Apart from affecting follicular maturation and ovulation (and possibly fertilization), mifepristone may prevent pregnancy by influencing the development and transport of embryos. Administration of mifepristone to rats accelerated embryo transport through the tube and caused the loss of embryos from the uterus before implantation. The treatment also delayed or arrested embryonic development [5, Ref.37]. Inhibition of the development of fertilized eggs by mifepristone has also been observed in other species [5, Ref.38]. Whether these mechanisms also contribute to the antifertility effects of mifepristone in the human is not known.
While treatment with mifepristone in follicular phase inhibits follicle development, administration immediately after ovulation significantly affects endometrial maturation. For example, in one study, a 200 mg dose given in the evening of the second day after the luteinizing hormone peak delayed endometrial development for at least six days, even though circulating levels of progesterone were normal [5, Ref.39].
Another study demonstrated the effect of low doses of mifepristone on ovarian function and endometrial development.

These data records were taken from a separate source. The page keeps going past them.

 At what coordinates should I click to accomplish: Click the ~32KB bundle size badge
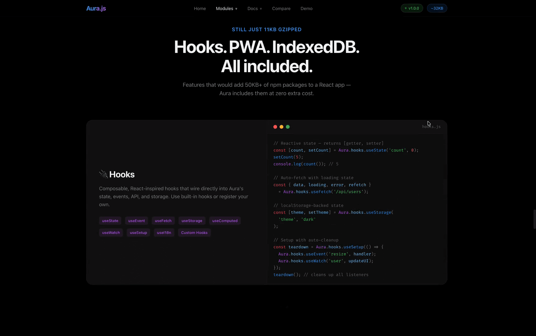tap(437, 8)
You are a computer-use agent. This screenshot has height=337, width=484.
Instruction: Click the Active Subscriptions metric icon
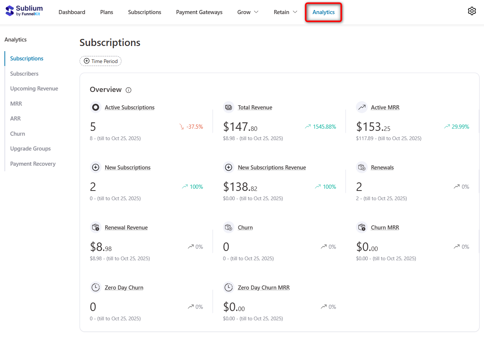96,107
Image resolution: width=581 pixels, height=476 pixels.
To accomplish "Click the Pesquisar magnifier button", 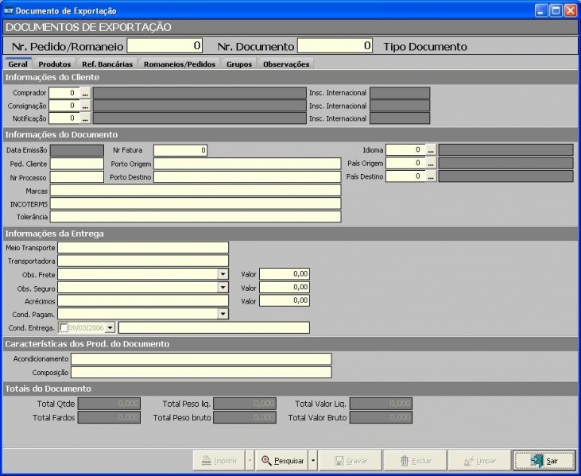I will [282, 460].
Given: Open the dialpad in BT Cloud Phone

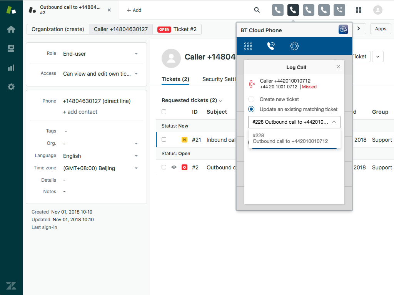Looking at the screenshot, I should [x=248, y=46].
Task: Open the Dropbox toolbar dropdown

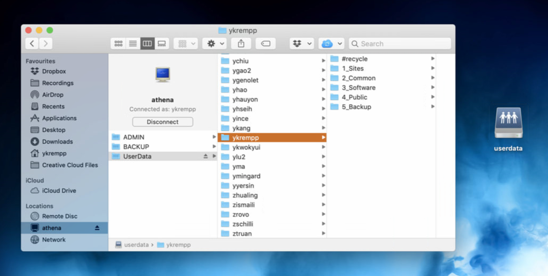Action: tap(302, 44)
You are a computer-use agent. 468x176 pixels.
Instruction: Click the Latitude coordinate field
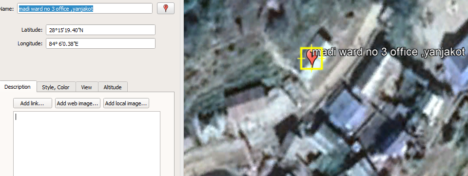point(100,30)
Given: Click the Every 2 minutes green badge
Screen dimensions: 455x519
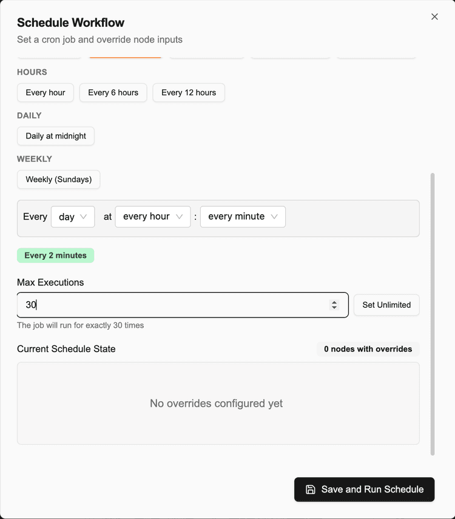Looking at the screenshot, I should tap(55, 255).
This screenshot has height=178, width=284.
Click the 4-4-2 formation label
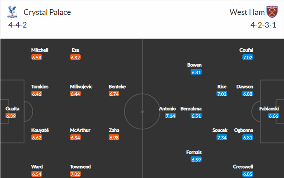[x=17, y=25]
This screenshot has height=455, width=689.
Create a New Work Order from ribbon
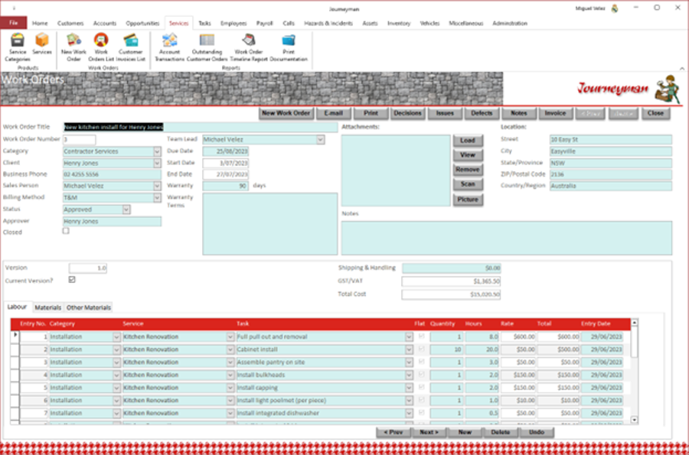[73, 41]
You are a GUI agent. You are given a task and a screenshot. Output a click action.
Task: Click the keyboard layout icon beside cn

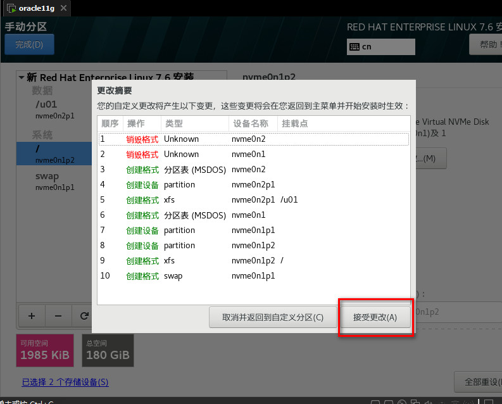point(354,47)
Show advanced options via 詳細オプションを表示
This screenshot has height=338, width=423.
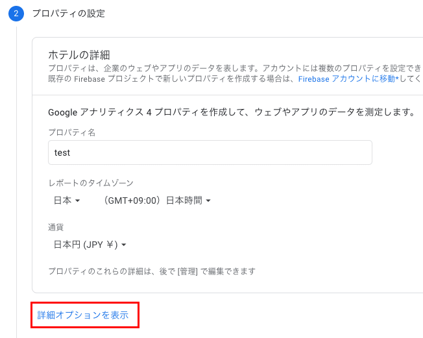tap(83, 315)
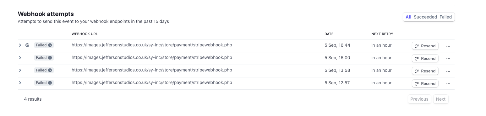Click the retry-in-progress icon on first row
The height and width of the screenshot is (116, 486).
[x=27, y=45]
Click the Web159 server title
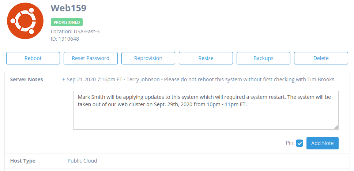 tap(68, 8)
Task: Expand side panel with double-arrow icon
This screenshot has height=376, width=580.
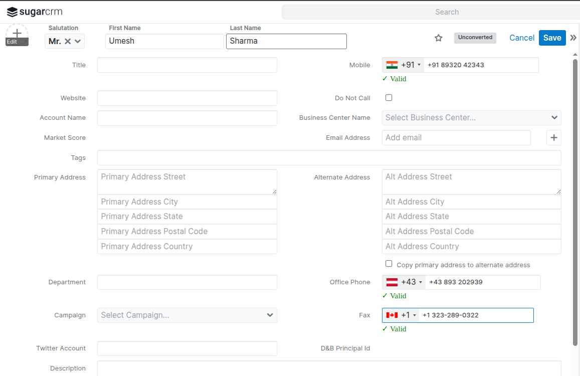Action: [573, 38]
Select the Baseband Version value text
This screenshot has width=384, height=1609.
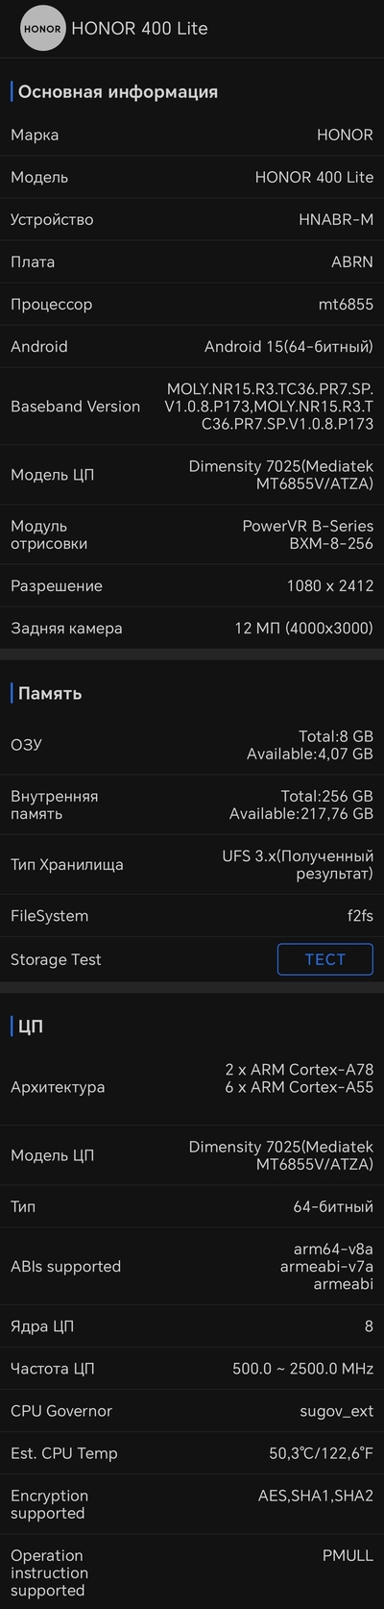[x=269, y=407]
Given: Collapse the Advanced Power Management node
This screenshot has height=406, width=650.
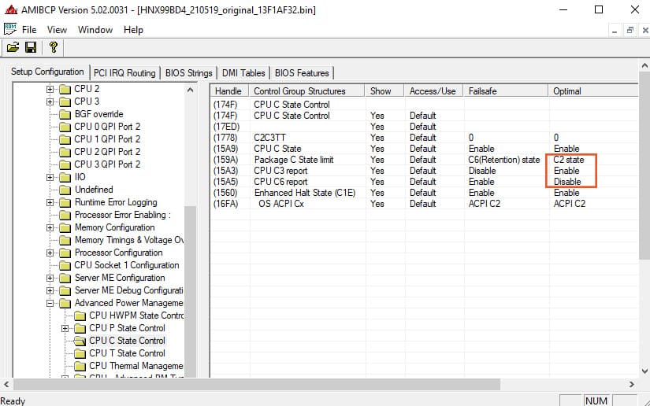Looking at the screenshot, I should (x=50, y=303).

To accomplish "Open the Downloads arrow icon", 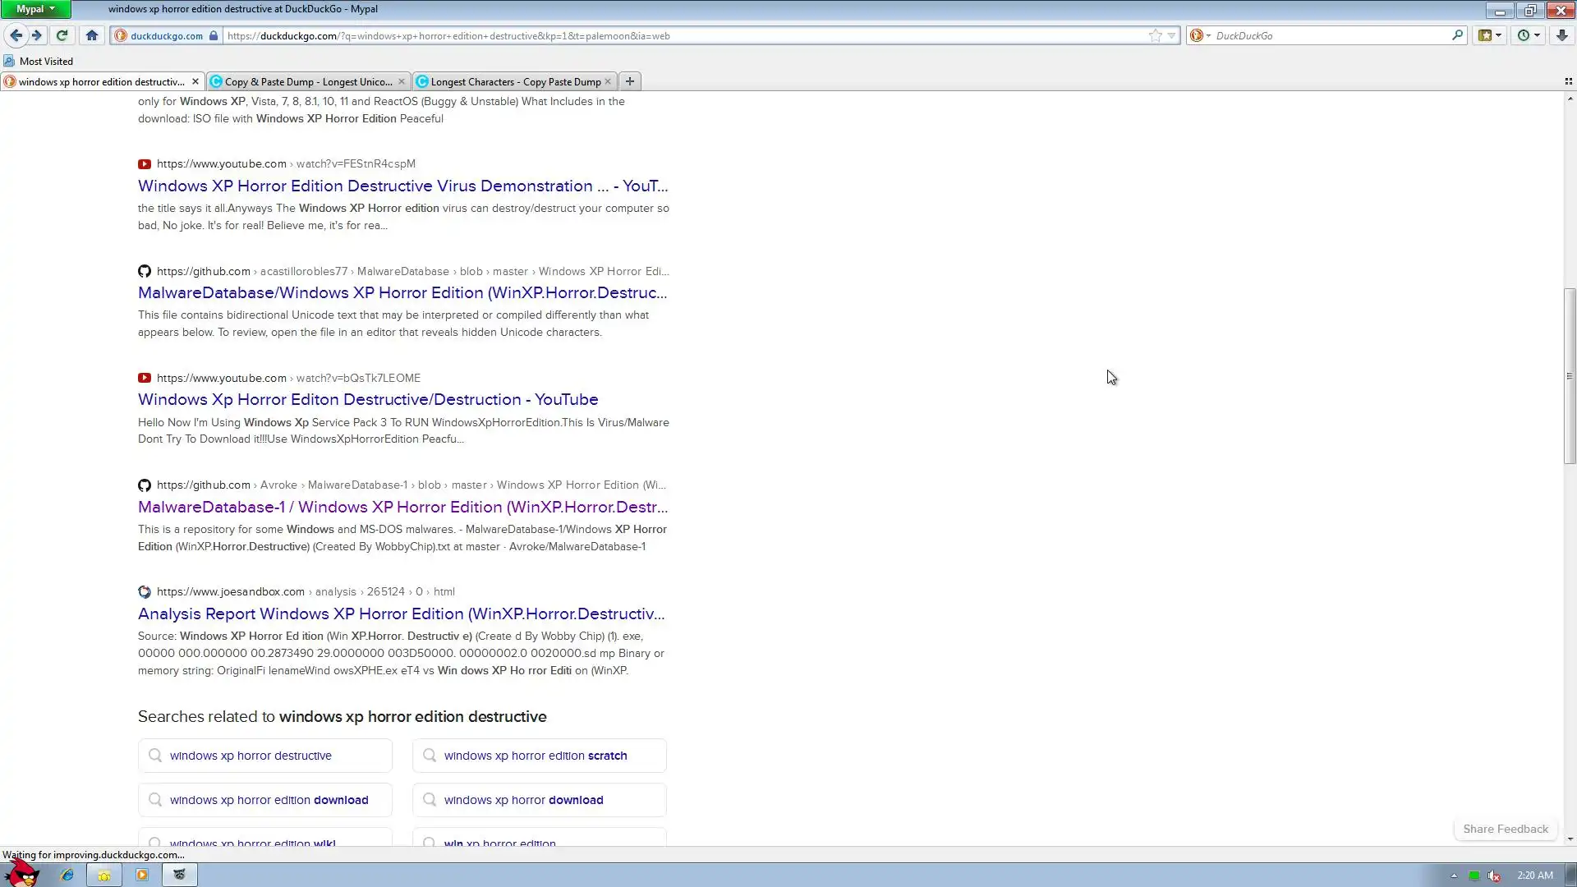I will click(1561, 35).
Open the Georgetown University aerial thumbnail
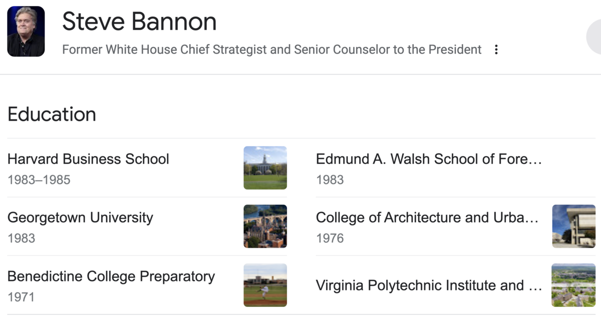Viewport: 601px width, 318px height. tap(265, 226)
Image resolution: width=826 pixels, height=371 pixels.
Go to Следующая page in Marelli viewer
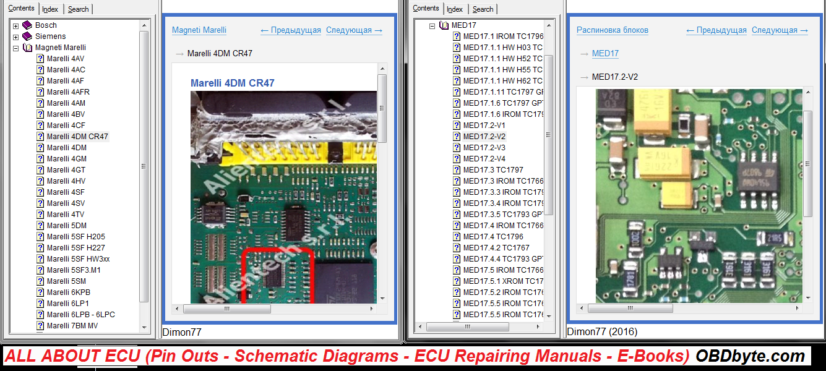[x=354, y=30]
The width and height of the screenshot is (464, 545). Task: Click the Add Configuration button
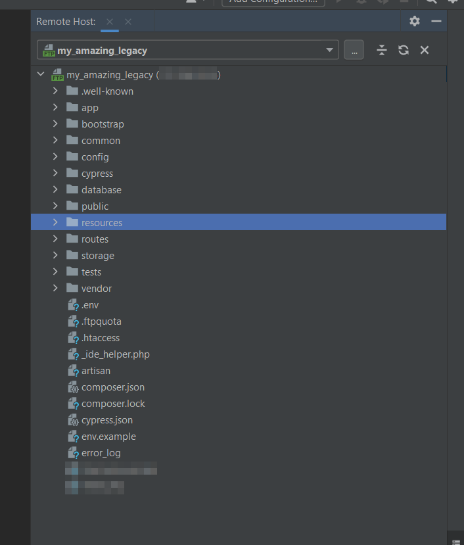[x=273, y=2]
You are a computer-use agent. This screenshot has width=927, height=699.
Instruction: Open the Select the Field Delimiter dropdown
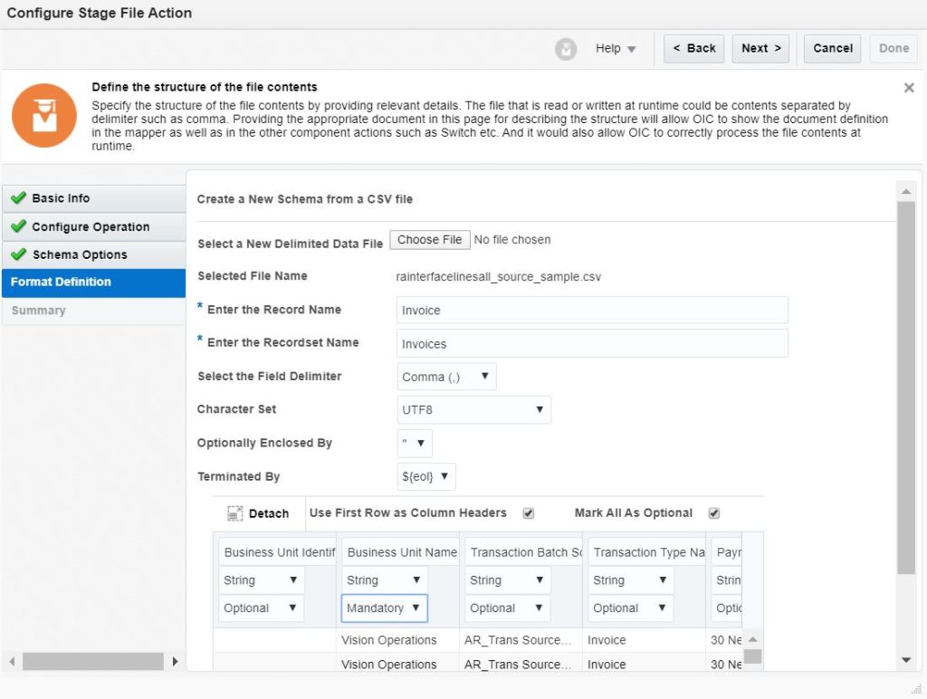[446, 377]
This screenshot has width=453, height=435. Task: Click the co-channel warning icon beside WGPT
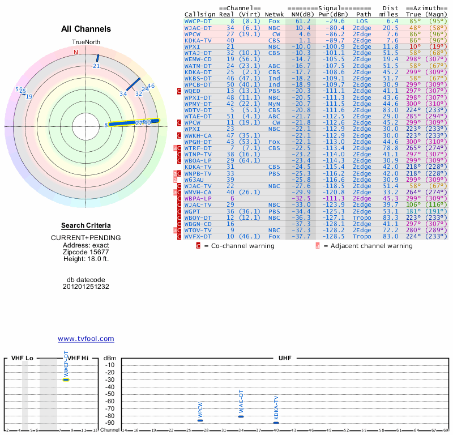click(x=180, y=211)
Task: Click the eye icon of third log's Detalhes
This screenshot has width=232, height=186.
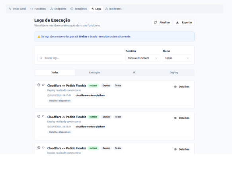Action: tap(175, 149)
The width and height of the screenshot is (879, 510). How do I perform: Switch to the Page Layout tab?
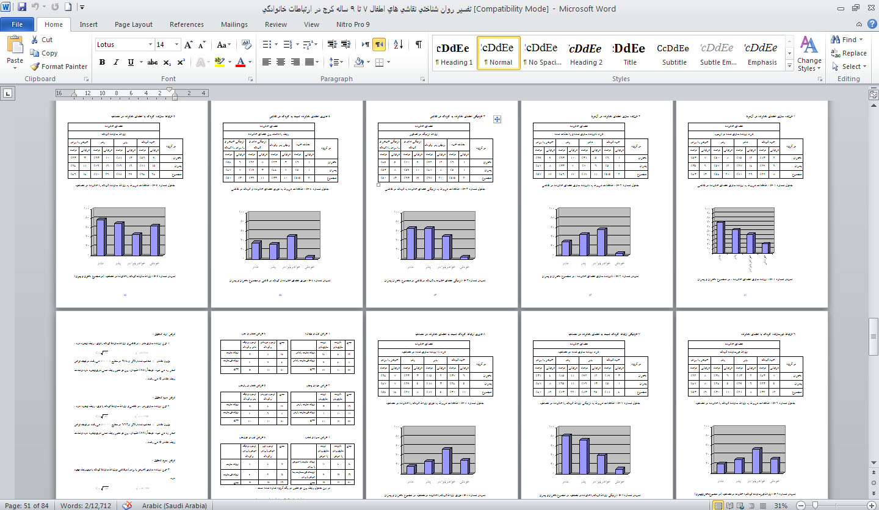(134, 24)
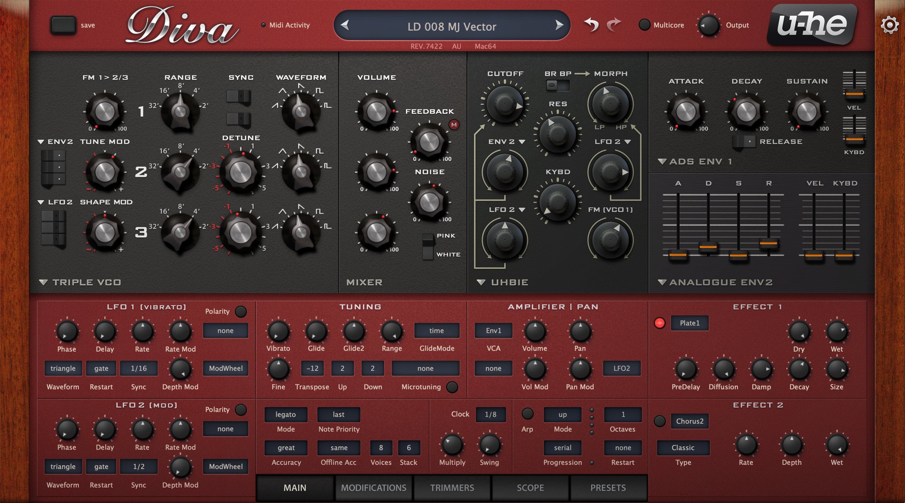905x503 pixels.
Task: Click the LD 008 MJ Vector preset name
Action: (452, 27)
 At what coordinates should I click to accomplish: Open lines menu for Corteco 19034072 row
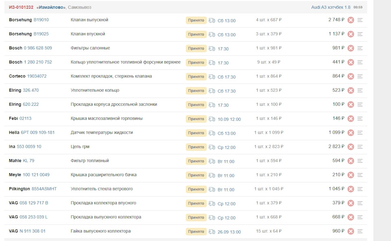(x=360, y=77)
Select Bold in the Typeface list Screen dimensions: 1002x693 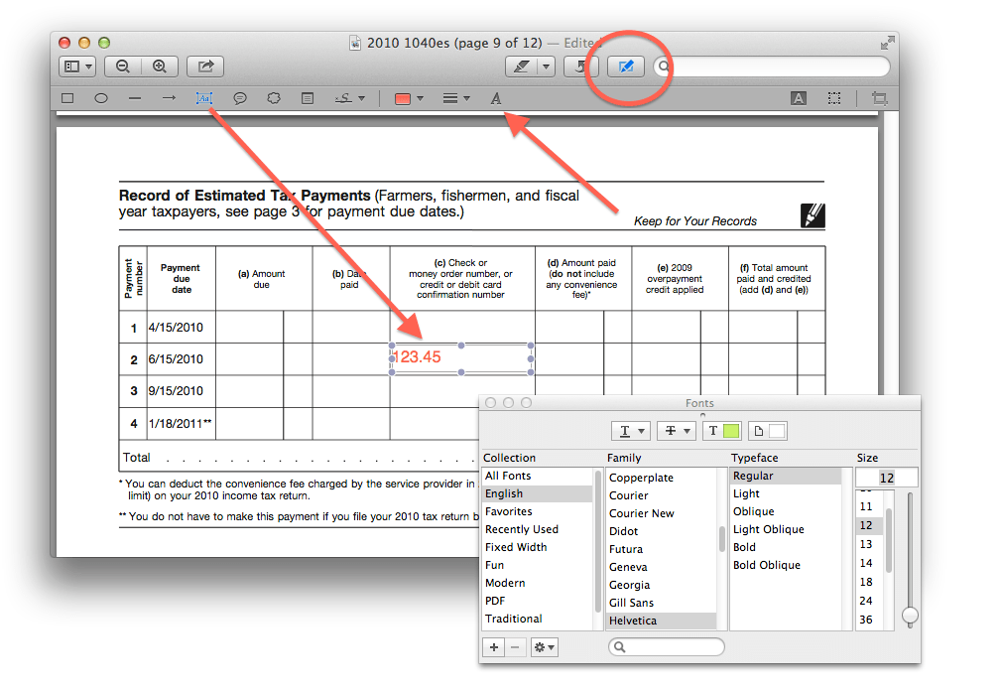744,547
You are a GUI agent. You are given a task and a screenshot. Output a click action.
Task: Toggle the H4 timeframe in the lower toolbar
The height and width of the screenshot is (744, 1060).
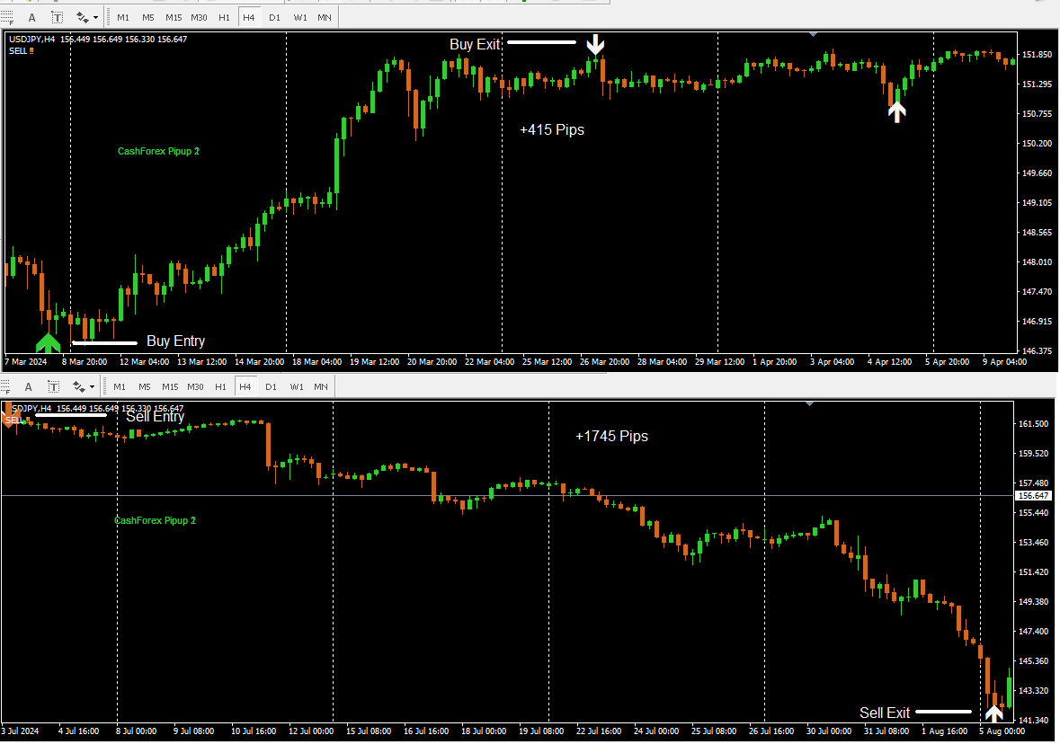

It showed that low doses, once weekly administered, do not inhibit ovulation but delay endometrial development and impair secretory activity with a prolonged follicular phase by 6-13 days with a normal luteal phase and LH peak [5, Ref.39b].
Furthermore, studies have shown that a single dose of mifepristone administered in the early luteal phase, two days after ovulation, effectively prevented pregnancy in the rhesus monkey, but observed a prolonged cycle length, due to an extension of the luteal phase [5, Ref.41]. In humans, a study with monthly early luteal phase treatment (200 mg mifepristone) for their only contraceptive method has shown similar results [5, Ref.42].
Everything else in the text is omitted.